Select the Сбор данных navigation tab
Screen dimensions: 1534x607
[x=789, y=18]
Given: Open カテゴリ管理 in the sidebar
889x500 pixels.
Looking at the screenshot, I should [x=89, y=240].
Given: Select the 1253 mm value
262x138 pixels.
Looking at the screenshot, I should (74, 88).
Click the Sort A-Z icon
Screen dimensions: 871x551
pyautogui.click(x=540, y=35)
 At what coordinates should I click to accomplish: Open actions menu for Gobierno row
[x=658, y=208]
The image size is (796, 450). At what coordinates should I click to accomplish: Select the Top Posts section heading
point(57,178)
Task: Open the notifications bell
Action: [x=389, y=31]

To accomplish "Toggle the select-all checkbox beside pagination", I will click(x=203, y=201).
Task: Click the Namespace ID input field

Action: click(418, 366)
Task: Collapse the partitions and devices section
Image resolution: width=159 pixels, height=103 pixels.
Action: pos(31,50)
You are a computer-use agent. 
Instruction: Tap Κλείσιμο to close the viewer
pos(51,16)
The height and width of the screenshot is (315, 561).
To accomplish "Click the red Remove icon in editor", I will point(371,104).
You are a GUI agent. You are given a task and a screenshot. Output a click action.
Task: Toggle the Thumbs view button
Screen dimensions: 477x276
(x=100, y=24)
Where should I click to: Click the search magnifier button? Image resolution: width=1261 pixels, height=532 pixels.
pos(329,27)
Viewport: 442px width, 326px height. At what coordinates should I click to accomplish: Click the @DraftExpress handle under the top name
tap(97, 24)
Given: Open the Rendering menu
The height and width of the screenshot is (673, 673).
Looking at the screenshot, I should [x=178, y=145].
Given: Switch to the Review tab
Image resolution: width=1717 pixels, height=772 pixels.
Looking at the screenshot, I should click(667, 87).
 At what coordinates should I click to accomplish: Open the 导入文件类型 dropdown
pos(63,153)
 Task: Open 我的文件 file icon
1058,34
◇ ◇ ◇ ◇ ◇
● WHAT THE TASK ASKS:
Each record, from first to last, should be returned verbatim.

● FINAL ANSWER:
Select the Сбор данных navigation tab
Screen dimensions: 1534x607
[x=789, y=18]
Given: Open カテゴリ管理 in the sidebar
889x500 pixels.
Looking at the screenshot, I should [x=89, y=240].
Given: Select the 1253 mm value
262x138 pixels.
Looking at the screenshot, I should (74, 88).
Click the Sort A-Z icon
Screen dimensions: 871x551
pyautogui.click(x=540, y=35)
 At what coordinates should I click to accomplish: Open actions menu for Gobierno row
[x=658, y=208]
The image size is (796, 450). At what coordinates should I click to accomplish: Select the Top Posts section heading
point(57,178)
Task: Open the notifications bell
Action: [x=389, y=31]

To accomplish "Toggle the select-all checkbox beside pagination", I will click(x=203, y=201).
Task: Click the Namespace ID input field

Action: click(418, 366)
Task: Collapse the partitions and devices section
Image resolution: width=159 pixels, height=103 pixels.
Action: pos(31,50)
You are a computer-use agent. 
Instruction: Tap Κλείσιμο to close the viewer
pos(51,16)
The height and width of the screenshot is (315, 561).
To accomplish "Click the red Remove icon in editor", I will point(371,104).
You are a GUI agent. You are given a task and a screenshot. Output a click action.
Task: Toggle the Thumbs view button
Screen dimensions: 477x276
(x=100, y=24)
Where should I click to: Click the search magnifier button? Image resolution: width=1261 pixels, height=532 pixels.
pos(329,27)
Viewport: 442px width, 326px height. At what coordinates should I click to accomplish: Click the @DraftExpress handle under the top name
tap(97, 24)
Given: Open the Rendering menu
The height and width of the screenshot is (673, 673).
Looking at the screenshot, I should [x=178, y=145].
Given: Switch to the Review tab
Image resolution: width=1717 pixels, height=772 pixels.
Looking at the screenshot, I should click(667, 87).
 At what coordinates should I click to accomplish: Open the 导入文件类型 dropdown
pos(63,153)
 Task: Open 我的文件 file icon
1058,34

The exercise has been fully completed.